In the kitchen, I was frying fresh fish while she made this great garden coleslaw.  I hope the Fishermen’s Post readers know by now the basics of how to fry fish, so I will go in a little different direction this week and share with you this wonderful coleslaw recipe from my mom. 

You can add this to any dish—chicken, pork, beef, or any seafood—but right now my first suggestion is to serve it with fried (fresh) sea mullet.

You will need:

2 cups cabbage (hand-diced very fine)

3 small Kirby cucumbers diced

1/2 large red pepper diced and seeded

1/2 medium red onion diced

3/4 cup grape tomatoes quartered

2 stalks celery diced

1/4 cup carrots diced

1/4 cup cilantro (just the fresh leaves washed and dried, then cut fine)

Robusto Italian dressing

First make sure all of your veggies are dry, and then toss all of the ingredients together. 

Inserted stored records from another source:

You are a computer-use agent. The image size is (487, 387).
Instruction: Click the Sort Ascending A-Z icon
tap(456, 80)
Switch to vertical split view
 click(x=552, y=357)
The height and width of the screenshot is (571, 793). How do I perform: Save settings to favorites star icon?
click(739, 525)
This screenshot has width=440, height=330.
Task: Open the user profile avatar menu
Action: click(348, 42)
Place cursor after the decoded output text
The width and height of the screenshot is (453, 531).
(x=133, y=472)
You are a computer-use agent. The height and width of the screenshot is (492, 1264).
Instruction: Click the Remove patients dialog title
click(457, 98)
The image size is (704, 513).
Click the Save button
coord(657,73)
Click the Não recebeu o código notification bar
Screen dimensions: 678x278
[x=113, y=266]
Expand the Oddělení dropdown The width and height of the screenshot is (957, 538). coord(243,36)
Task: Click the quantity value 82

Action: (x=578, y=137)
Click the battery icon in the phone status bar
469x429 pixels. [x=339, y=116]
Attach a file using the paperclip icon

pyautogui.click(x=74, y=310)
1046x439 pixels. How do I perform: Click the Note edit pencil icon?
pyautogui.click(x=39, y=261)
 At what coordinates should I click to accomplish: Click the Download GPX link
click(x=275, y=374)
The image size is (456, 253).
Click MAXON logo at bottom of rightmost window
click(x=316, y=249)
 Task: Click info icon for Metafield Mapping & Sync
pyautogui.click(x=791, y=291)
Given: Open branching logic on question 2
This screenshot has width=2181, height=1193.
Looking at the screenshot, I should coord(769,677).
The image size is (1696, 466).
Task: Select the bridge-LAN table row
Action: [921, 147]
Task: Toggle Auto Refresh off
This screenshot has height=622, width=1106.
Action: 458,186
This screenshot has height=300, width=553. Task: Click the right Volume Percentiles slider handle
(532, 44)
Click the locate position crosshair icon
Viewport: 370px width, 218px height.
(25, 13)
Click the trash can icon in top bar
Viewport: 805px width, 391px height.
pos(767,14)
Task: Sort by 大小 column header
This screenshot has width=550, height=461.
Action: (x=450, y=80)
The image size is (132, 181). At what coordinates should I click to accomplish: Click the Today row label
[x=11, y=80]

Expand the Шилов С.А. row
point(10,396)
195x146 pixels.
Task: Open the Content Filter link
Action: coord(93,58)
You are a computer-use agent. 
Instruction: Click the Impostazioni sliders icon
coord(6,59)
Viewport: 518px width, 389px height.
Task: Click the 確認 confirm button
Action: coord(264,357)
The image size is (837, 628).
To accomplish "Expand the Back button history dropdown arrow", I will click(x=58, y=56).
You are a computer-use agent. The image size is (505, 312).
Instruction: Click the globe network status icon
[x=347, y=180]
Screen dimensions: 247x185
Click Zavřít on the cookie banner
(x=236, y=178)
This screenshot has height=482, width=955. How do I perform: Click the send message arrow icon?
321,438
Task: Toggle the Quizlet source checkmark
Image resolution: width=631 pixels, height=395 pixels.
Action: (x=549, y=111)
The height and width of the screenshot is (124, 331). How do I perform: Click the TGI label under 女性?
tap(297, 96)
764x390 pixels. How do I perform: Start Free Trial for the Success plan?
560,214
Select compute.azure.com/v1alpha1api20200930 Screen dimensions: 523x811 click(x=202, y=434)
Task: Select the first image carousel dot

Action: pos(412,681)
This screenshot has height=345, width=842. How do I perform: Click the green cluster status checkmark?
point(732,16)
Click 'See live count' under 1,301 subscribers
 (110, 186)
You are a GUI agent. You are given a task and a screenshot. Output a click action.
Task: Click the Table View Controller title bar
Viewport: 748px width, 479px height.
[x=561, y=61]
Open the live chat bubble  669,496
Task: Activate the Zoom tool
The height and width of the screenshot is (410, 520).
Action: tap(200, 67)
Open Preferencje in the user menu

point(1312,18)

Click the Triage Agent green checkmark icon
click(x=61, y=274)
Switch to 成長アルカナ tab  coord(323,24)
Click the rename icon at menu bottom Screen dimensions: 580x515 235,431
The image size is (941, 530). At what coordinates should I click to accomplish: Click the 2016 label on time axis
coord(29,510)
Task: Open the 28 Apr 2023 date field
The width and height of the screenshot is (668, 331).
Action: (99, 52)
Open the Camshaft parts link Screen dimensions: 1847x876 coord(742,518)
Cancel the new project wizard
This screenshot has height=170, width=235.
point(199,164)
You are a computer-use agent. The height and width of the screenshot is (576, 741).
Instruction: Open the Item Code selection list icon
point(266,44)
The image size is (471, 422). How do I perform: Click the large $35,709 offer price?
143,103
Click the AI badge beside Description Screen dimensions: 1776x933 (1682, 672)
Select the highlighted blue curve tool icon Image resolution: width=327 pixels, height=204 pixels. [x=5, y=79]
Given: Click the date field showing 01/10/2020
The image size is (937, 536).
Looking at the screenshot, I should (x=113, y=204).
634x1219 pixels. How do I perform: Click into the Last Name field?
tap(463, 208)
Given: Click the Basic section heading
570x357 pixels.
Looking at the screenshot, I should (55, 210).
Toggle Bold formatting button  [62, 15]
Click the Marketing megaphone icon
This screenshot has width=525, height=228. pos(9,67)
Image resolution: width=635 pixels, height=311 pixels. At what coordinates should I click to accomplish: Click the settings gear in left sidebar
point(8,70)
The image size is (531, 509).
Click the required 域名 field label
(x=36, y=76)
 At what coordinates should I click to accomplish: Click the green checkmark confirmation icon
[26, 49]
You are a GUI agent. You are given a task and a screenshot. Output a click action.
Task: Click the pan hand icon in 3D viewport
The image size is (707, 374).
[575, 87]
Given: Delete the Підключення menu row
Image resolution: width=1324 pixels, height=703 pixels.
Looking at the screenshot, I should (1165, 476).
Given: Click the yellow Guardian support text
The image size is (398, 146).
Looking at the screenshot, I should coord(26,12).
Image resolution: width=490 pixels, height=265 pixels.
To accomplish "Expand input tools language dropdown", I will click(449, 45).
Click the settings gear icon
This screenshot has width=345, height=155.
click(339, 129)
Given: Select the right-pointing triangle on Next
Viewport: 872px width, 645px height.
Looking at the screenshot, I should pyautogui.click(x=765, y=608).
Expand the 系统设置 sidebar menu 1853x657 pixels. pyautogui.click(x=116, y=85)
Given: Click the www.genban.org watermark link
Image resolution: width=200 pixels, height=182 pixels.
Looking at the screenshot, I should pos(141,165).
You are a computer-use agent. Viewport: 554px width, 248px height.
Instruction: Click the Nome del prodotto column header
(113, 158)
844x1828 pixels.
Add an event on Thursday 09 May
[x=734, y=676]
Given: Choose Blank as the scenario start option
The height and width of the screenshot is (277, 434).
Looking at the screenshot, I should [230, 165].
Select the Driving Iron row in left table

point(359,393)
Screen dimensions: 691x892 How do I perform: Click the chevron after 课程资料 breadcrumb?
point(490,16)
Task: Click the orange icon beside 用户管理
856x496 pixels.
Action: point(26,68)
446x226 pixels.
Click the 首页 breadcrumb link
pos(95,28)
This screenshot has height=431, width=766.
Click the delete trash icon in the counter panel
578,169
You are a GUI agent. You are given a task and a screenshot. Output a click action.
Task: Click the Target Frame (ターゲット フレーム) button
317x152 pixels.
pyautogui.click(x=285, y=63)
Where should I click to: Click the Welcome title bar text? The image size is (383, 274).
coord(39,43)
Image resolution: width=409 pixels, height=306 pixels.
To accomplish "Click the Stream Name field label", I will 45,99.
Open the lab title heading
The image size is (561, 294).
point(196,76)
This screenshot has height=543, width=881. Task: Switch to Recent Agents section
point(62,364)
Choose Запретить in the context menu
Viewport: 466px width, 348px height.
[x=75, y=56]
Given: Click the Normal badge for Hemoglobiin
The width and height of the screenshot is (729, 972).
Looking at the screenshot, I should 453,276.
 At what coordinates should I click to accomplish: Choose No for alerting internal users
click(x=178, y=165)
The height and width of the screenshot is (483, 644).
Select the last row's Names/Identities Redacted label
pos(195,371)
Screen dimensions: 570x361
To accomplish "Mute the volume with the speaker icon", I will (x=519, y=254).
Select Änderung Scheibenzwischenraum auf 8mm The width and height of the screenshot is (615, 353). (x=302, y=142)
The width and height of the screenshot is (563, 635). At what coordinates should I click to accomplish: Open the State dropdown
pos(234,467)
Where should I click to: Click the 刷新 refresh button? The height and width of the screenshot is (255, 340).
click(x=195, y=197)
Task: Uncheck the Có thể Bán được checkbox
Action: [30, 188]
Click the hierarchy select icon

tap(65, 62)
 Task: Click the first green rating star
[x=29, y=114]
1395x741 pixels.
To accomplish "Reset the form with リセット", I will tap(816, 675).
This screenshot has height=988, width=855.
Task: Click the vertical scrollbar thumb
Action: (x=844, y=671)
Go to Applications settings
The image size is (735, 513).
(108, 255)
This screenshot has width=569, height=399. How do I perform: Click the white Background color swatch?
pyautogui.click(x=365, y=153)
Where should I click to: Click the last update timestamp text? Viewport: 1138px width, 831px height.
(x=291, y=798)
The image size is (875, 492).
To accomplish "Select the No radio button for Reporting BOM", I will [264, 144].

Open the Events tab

Approximately one hour before serving, pour the Robusto Italian dressing over your coleslaw mixture. All of the cutting and dicing of the veggies will now help keep the garden veggies crisp, and it also helps them to absorb the dressing.

Once you’ve stirred in the Robusto dressing, simply just toss and chill. 

This coleslaw is great sitting on a plate with any fried seafood, and it will also do well as a left over for Carolina chili dogs and chili hamburgers. 

Remember to eat American seafood!

Chef Danny H. (and MiMi)

Danny Hieronymus was born and raised in Wrightsville Beach into a commercial fishing family and has been catching fish throughout NC all his life.  He has also been cooking with his mother since he was 8 years old in the family restaurant. He can be reached at capefearcookin@yahoo.com.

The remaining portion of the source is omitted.